Now back to Orlando, where they spent the past year living and training as part of a residency program paid for by the U.S. Soccer Federation. Kind of anticlimactic, isn’t it? Still, the team has moved into the Olympic Village, with all the other soccer teams. The village is a highly protected quad of dorms on the University of Central Florida campus. There are gates and checkpoints and guards. Visitors are escorted the entire time they are inside the fences. The escorts are attractive UCF co-eds, who inform you that a day earlier, a Saudi Prince tried to buy them. Yes, buy them. Security is tight, but the atmosphere is loose. The head of security tells you his name is Captain Bob, and when you ask why you don’t see any weapons anywhere, Captain Bob coldly replies, “You aren’t supposed to.”
“Everywhere we stayed, drove, or played, we had FBI, Highway Patrol, Riot Police, SWAT teams, Federal Marshals, canine units—you name it, we had it,” said Michelle Akers. “At practices we had helicopters flying overhead, metal detectors, bomb dudes. They were all incredible, and they became some of our biggest fans.” Uniformed law enforcement officers had their pictures taken with the players, and the team signed posters, balls, and T-shirts for their new friends. Members of the detail assigned to the U.S. team would become fans and stay in touch with some of the players over the years. While all the security was new and exciting to the players, the best part was the ride to the stadiums. A collection of police cars would arrive at the Olympic Village and escort the team bus to the stadium, sirens blaring. Leading the route was a helicopter checking out the path ahead. “Traffic parted like the Red Sea, and all of a sudden, we were someone special,” said Akers.

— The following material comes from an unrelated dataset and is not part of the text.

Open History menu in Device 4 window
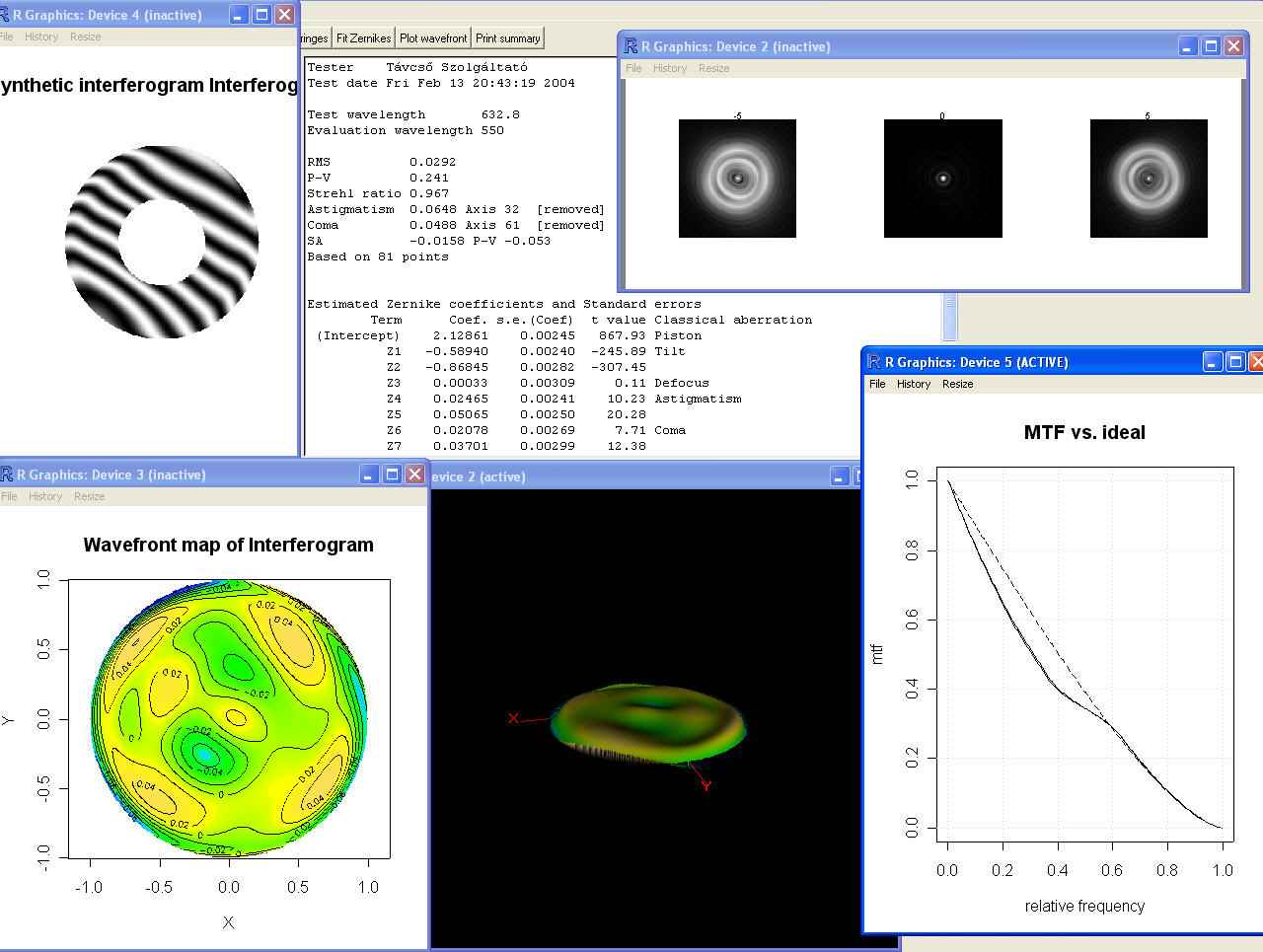 coord(41,37)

The USA played their first-ever Olympic match in the Citrus Bowl in Orlando on July 21, 1996. Briana Scurry started in goal. Carla Overbeck, Joy Fawcett, and Brandi Chastain were the three defenders. Kristine Lilly, Julie Foudy, Tisha Venturini, and Shannon MacMillan made up the midfield, while Michelle Akers, Mia Hamm and Tiffeny Milbrett formed the latest version of the Triple Edge Sword. When the players took the field 90 minutes before the match to warm up, roughly 10,000 people were in the stands. It was by far the largest crowd that had come out to see the team play in the U.S. The players, still unaware of the type of social impact they were having, were delighted to see so many people in the stands. “We were thrilled,” said Venturini. “Hey, if we see a couple thousand people, we get stoked.” Then, they went back into the locker room.

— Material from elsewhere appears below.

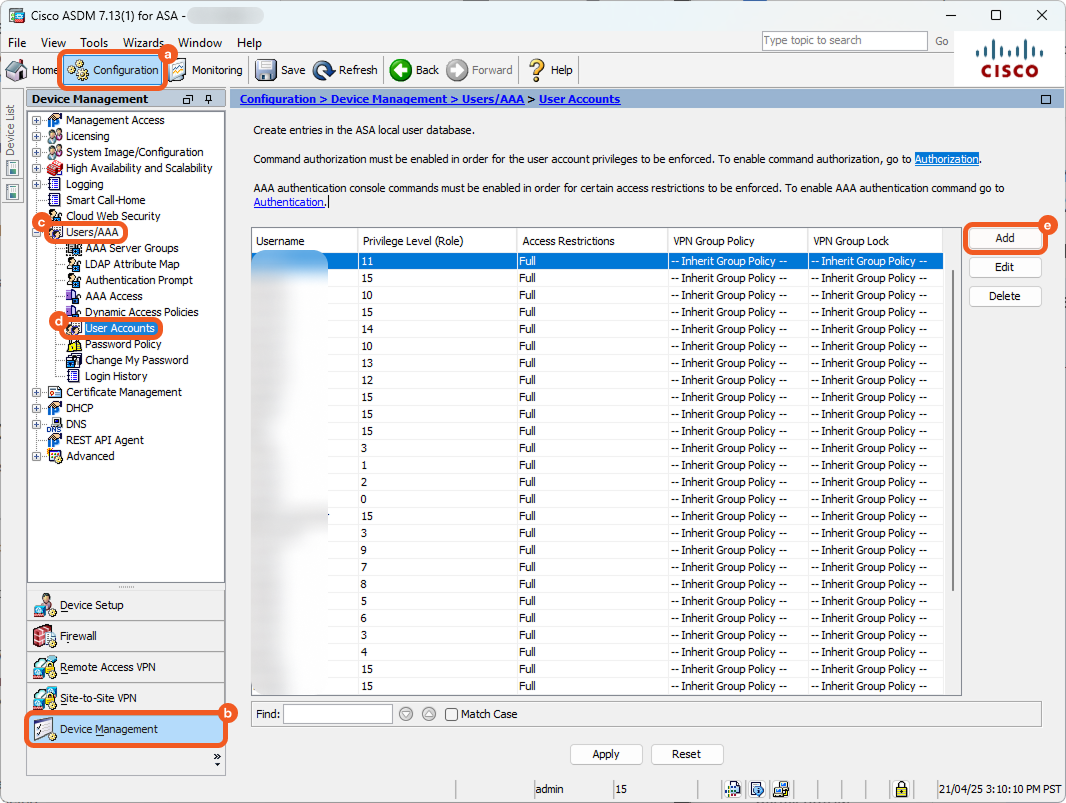Select Password Policy in the tree
This screenshot has height=803, width=1066.
tap(123, 344)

When we came out of the tunnel, and the music started playing, I was like, ‘Oh my God! This is the Olympics,’”
In the locker room, every player had their own routine before games. Some listened to music, some sat quietly, some preferred nervous chatter. “Eventually, everyone ends up at the same place—the tunnel,” said Akers. “It’s one of my favorite places, because we are all their high-fiving, giving encouragement, and getting pumped up.” The tunnel is one of the most interesting places in sports. It’s where the players spend those last few minutes of that excruciatingly long wait for the game to begin, the game they have worked toward and looked forward to for so long. It’s the place where they have nothing to do but think. Nothing to do but wonder what the game will bring and what they will bring to it. Can they bring their very best? And if they can, will their very best be good enough? Eventually, their time in the tunnel ends, the game begins and their questions are answered. The 11 starters lined up next to Denmark’s 11 starters and walked out of the dark tunnel to the Olympic theme music and found an overwhelming sight—a crowd of 25,303.
“When we came out of the tunnel, and the music started playing, I was like, ‘Oh my God! This is the Olympics,’” said Hamm. “This is what I watched on TV growing up. I saw my family holding up their sign, and I saw my sister wipe her eyes. Then I started crying.” The USA settled down quickly and took a 3-0 win from Denmark.